§ **CHALLENGES**:
1. Repeat the passage of the Altima mileage thread starting with "# 2001 Altima" and going on through "he does now.", word for word.
2. In the Altima mileage thread, what city/highway fuel economy does Edmunds list for the 2001 Altima with the 4-speed automatic?

§ **SOURCE EXTRACT**:

— start —

# 2001 Altima Mileage



## Guest (Feb 4, 2003)

My dad has a 2001 Nissan Altima which he purchased new back in '01. The car's mileage stinks (14 to 18 MPG). I get better mileage from my 1999 Expedition.
He did take it to the dealer when the car was a fews months old and was told "nothing was wrong". Before the warranty period is up, I'm going to pursue getting this resolved for him.

He does do city driving, but I would expect that the mileage would be better. Prior to this car, he had a 98 Ford Escort Wagon. That car did better than 25 MPG in the same type of driving he does now.

Can anyone with a similar Altima let me know what they do for mileage? 

Also, does any know about a problem with the TORQUE CONVERTER CLUTCH SOLENIOD VALVE?

Thank you for your help.


----------



## OmegaManEX (Oct 4, 2002)

fuel economy for 2001 altima from edmunds.com:

city/highway

5-speed manual: 24/31

4-speed automatic: 22/30

should be somewhere around there because i have a 1996 altima which has the same engine


----------



## Ry Ry (Apr 30, 2002)

I get around 25-30 in mixed driving. 30+ when it's all highway.


You dad doesn't happen to have a 2001 GXE-LE, does he?


----------



## 2000SE (Oct 28, 2002)

What problem are you having with the TCCS?

How are you calculating mileage?
Also, mileage depends on driving style, gasoline quality........


----------

— end —

[Word and element locating data]
— start —

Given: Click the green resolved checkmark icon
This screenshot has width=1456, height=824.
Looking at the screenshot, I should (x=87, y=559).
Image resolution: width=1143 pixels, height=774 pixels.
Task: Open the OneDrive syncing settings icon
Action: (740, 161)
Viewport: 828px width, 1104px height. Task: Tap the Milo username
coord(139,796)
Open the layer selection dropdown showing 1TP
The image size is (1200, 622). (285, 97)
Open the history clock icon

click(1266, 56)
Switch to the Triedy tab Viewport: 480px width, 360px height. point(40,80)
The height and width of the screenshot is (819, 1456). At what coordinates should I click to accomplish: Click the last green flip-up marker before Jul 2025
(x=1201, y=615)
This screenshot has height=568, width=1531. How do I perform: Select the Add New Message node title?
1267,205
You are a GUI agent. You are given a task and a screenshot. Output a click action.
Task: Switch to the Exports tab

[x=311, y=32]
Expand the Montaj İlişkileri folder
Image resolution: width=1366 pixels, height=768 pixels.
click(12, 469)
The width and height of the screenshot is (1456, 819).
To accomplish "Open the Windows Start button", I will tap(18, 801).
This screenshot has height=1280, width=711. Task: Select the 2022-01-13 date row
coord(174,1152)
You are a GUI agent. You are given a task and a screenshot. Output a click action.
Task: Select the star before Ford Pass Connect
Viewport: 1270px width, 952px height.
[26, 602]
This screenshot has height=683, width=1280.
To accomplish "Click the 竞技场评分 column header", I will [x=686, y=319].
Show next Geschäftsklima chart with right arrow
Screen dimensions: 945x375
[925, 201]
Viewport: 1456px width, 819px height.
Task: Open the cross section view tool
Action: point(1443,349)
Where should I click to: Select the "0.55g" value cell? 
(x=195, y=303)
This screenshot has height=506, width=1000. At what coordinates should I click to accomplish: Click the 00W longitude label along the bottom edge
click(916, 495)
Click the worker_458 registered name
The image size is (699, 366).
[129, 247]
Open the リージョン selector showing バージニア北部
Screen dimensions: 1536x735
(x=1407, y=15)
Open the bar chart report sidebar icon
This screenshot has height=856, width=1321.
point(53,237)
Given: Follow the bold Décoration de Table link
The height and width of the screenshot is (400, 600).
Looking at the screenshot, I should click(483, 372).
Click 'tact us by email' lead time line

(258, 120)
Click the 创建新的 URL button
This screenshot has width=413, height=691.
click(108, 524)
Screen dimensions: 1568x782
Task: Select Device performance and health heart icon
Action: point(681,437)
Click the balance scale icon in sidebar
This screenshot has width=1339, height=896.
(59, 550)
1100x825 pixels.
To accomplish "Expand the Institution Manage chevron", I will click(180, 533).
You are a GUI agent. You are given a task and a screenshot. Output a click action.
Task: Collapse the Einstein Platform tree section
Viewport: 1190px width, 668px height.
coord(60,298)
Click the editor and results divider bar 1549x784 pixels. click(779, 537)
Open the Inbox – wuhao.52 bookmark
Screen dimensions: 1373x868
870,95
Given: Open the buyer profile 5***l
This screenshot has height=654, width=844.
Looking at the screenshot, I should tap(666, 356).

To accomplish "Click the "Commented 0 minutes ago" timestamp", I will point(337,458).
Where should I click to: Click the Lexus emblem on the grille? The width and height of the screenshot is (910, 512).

— end —

§ **TASK-BY-TASK RESULTS**:
1.
# 2001 Altima Mileage



## Guest (Feb 4, 2003)

My dad has a 2001 Nissan Altima which he purchased new back in '01. The car's mileage stinks (14 to 18 MPG). I get better mileage from my 1999 Expedition.
He did take it to the dealer when the car was a fews months old and was told "nothing was wrong". Before the warranty period is up, I'm going to pursue getting this resolved for him.

He does do city driving, but I would expect that the mileage would be better. Prior to this car, he had a 98 Ford Escort Wagon. That car did better than 25 MPG in the same type of driving he does now.

2. 22 MPG city and 30 MPG highway.